Und dann ist es ja so eine Sache, wenn bis zum Marathon, den man ursprünglich gar nicht anvisiert hatte, nur noch EINE Runde fehlt. Die 7. Runde nahm ich also auch noch mit. Das Zwicken in den Waden war da, wurde aber auch nicht ärger und immer noch fühlte sich hier jeder frostige Kilometer körperlich besser an als jeder Meter bei über 32 Grad Hitze am Weinberg. Nach der 7. Runde traf ich Gigi, mit dem ich zwischendurch immer mal wieder abklatschen konnte, auch im Stadion wieder. Er hatte bereits seine 8. Runde hinter sich und schielte auf die 10. Nach 7 Runden und 42 Km dachte ich eigentlich, es wäre gut jetzt. Ich bin bislang noch nie weiter gelaufen und hatte mir schon meine dicke Winterjacke übergezogen und einen Kaffee in der Hand. Doch irgendwie war es immer noch so schön und nett alles und dadurch, dass ganz unterschiedliche Distanzen gelaufen wurden, immer noch Leute starteten und in Bewegung waren, alles auf angenehme Weise im Fluss. Also zog ich kurzerhand die Jacke wieder aus und machte mich an eine weitere Runde. Jetzt spürte ich meine Beine – und auch alles andere – deutlich, war aber auch freudig aufgeregt, weil ich mich, was die Distanz angeht, auf Neuland vorwagte. Und immer wieder half der Gedanke, dass man ja einfach gehen könnte, wenn es nicht mehr laufen sollte, und dass man sein Ziel Runde für Runde selbst immer wieder neu festlegen kann. Am Ende bin ich in 9 Runden 54 Kilometer gelaufen. Gigi kam wenig später, ebenso glücklich und ebenfalls mit persönlichem Streckenrekord, nach 11 Runden mit 66 (Komma 6, the number of the beast) Km ins Ziel. Währenddessen lief auch ein Läufer über die Ziellinie, der die 112 Km beendet hatte, und wurde mit großem Jubel empfangen, eine andere Teilnehmerin hatte gerade marschierend die 100 Km geknackt und noch in der Umkleide habe ich viele getroffen, die sich gerade aufwärmten, um dann ein weiteres Mal auf die Strecke zu gehen. Nur noch eine Runde! Als wir uns auf den Heimweg machten, war der Lauf noch längst nicht beendet. Bis 21:00 Uhr wurde noch gelaufen, gewandert und gefeiert.

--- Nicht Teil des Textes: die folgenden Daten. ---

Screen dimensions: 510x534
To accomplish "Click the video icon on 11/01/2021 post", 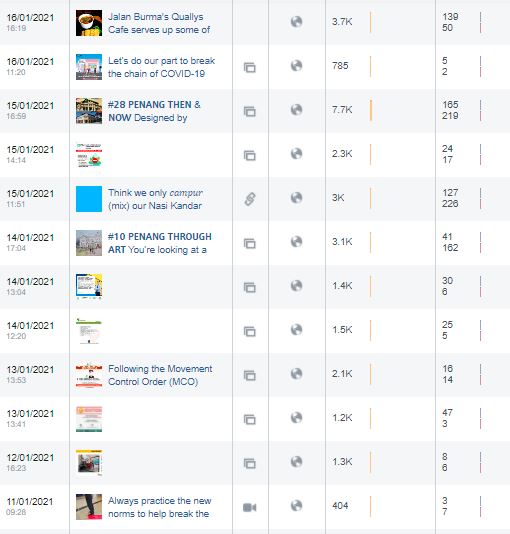I will (250, 507).
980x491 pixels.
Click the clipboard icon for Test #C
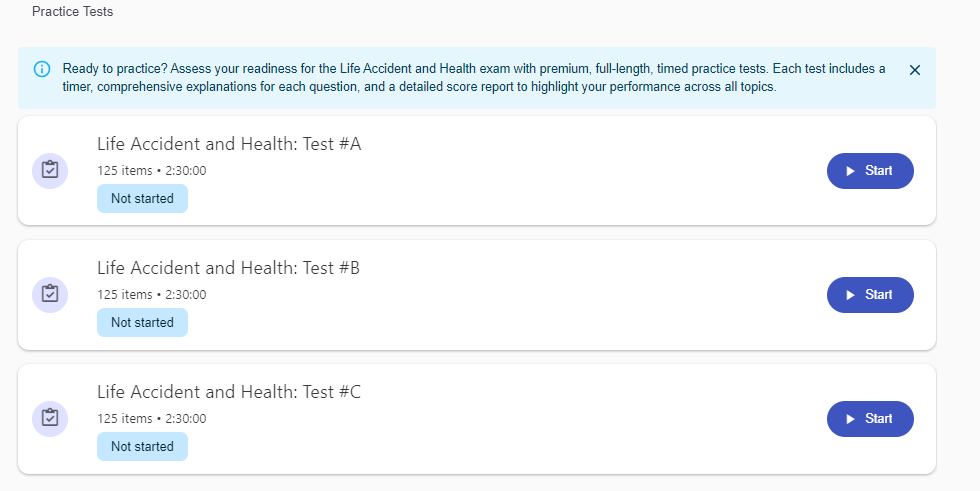pos(50,418)
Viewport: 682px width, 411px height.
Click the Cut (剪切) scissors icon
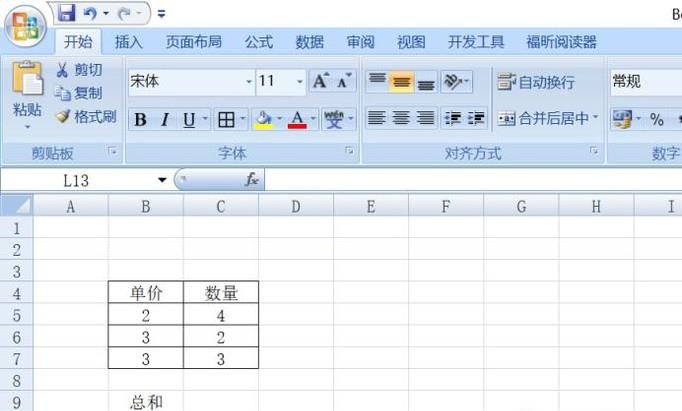pyautogui.click(x=63, y=70)
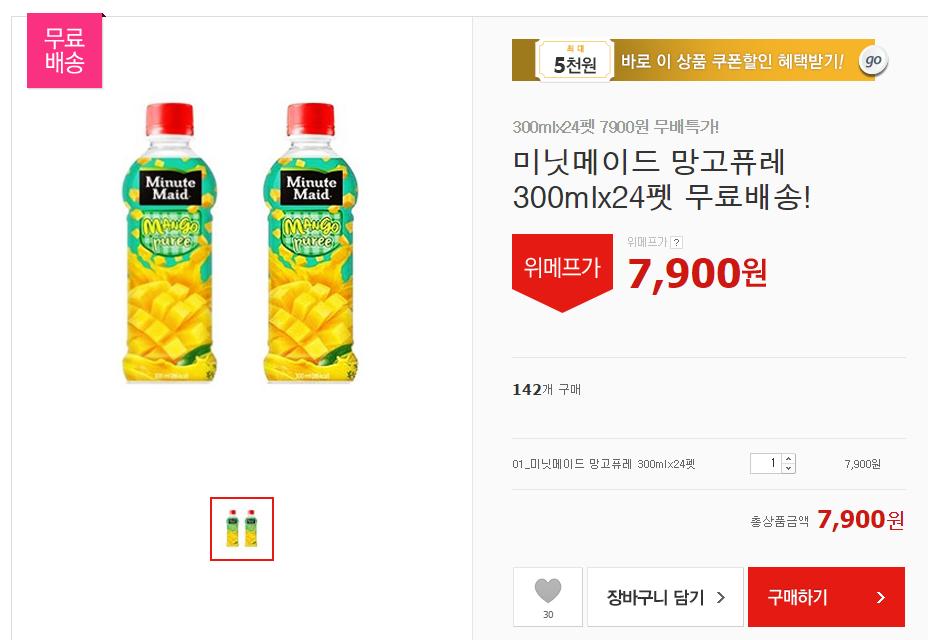The image size is (928, 640).
Task: Click the chevron arrow on 구매하기
Action: tap(881, 597)
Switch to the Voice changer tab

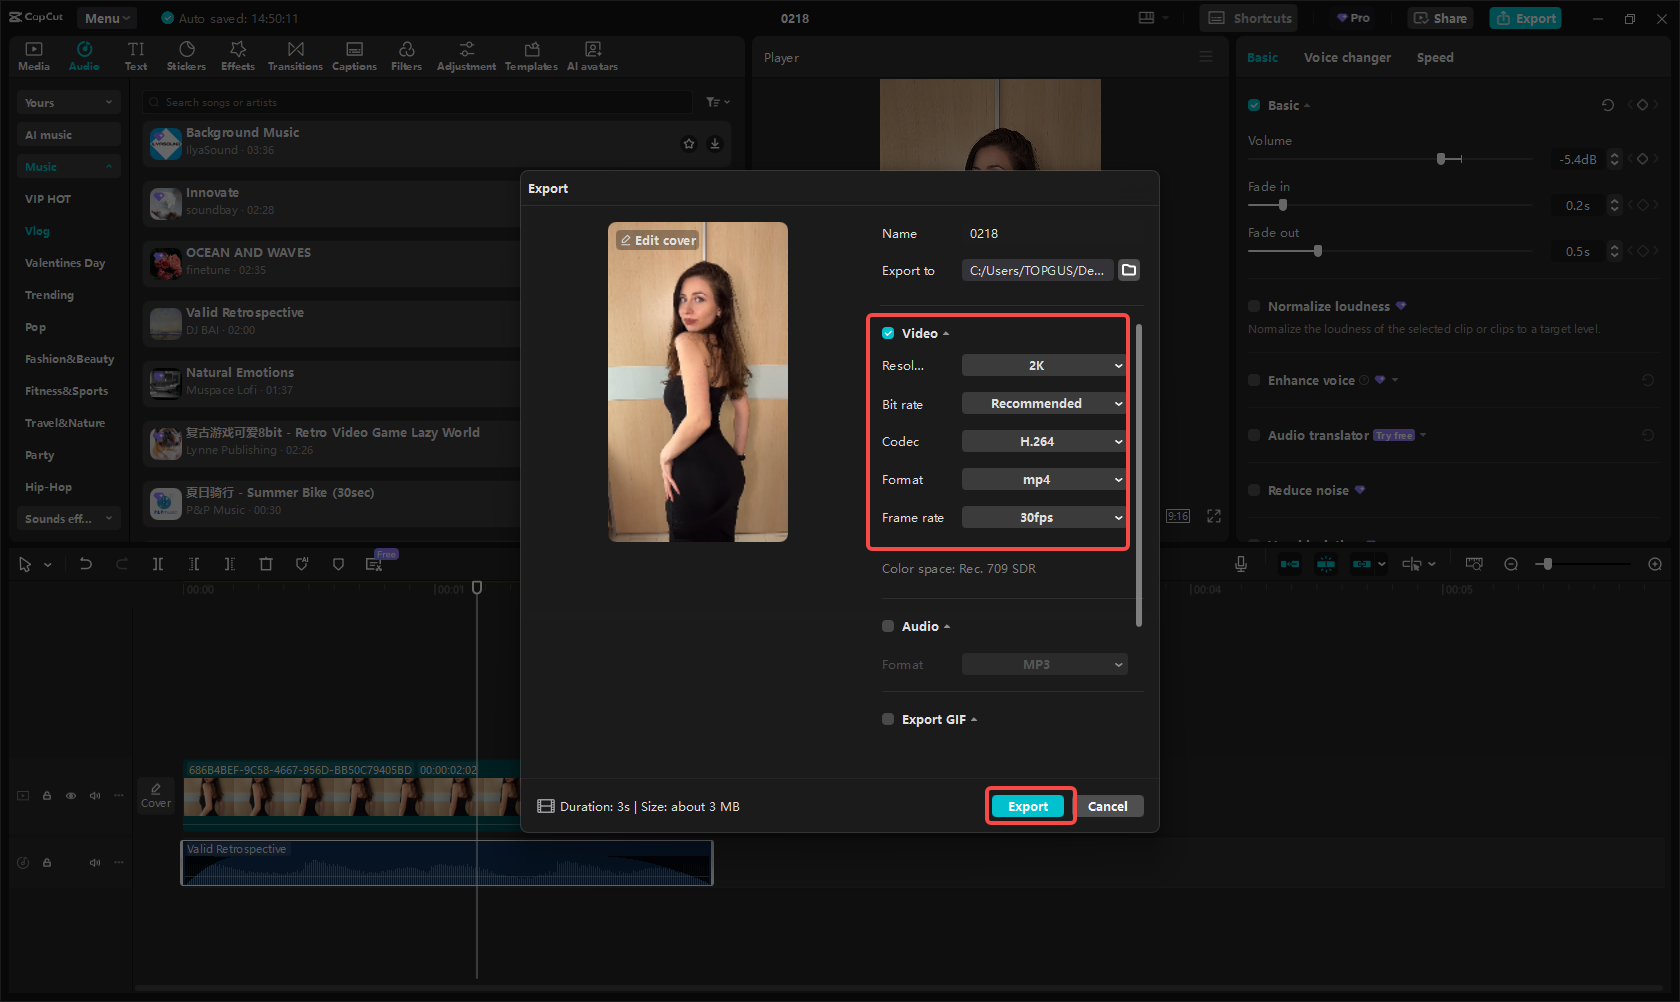pos(1346,58)
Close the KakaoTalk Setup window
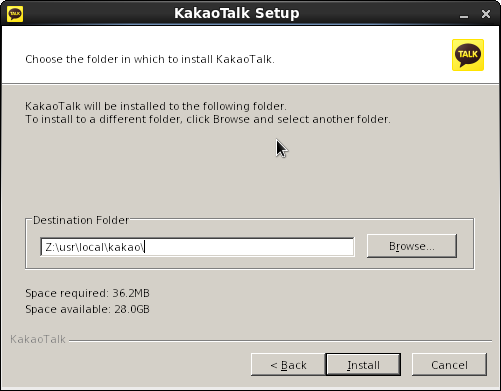This screenshot has width=501, height=391. [x=486, y=14]
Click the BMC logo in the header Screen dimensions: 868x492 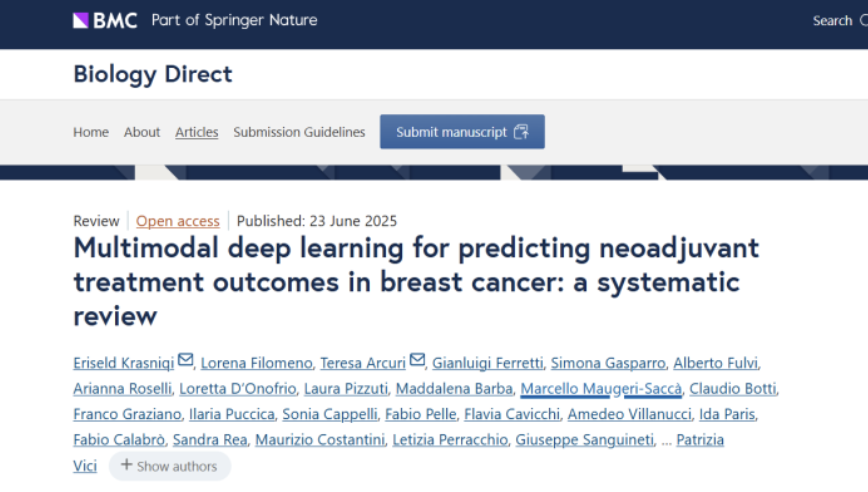(x=105, y=20)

Der Heartbeat Ultra ist eine sehr professionell und liebevoll organisierte Veranstaltung für einen guten Zweck. Er bietet ein bombastisches Lauferlebnis, an dem jedermann teilhaben kann, und verhilft dabei Kindern mit Herzfehlern zu mehr Sichtbarkeit. Gespendet werden kann natürlich immerzu, auch unabhängig von einem Laufevent, aber die eigene Leidenschaft zum Laufen zum Anlass zu nehmen, etwas Gutes zu tun, mit Menschen in Kontakt zu kommen und Teil einer wichtigen Sache zu sein, ist ein sehr schönes Gefühl. In diesem Sinne kann ich nur jeder und jedem empfehlen, sich einmal auf der Homepage des Laufs umzutun (https://www.heartbeat-ultra.de) und im kommenden Jahr die Augen offen zu halten, wenn die Anmeldungen freigeschaltet werden. Für uns steht fest: Wir kommen auf jeden Fall wieder, denn egal, was man im Jahr sonst für (Lauf-)Pläne hat: Eine Runde geht immer. Nächstes Jahr wollen wir aber nichts dem Zufall überlassen und werden uns, sobald es geht, SOFORT einen Startplatz vor Ort sichern. Doch auch an die Möglichkeit der virtuellen Teilnahme möchte ich noch einmal erinnern – und nicht zuletzt natürlich auch an die Option, auch jetzt noch zu spenden.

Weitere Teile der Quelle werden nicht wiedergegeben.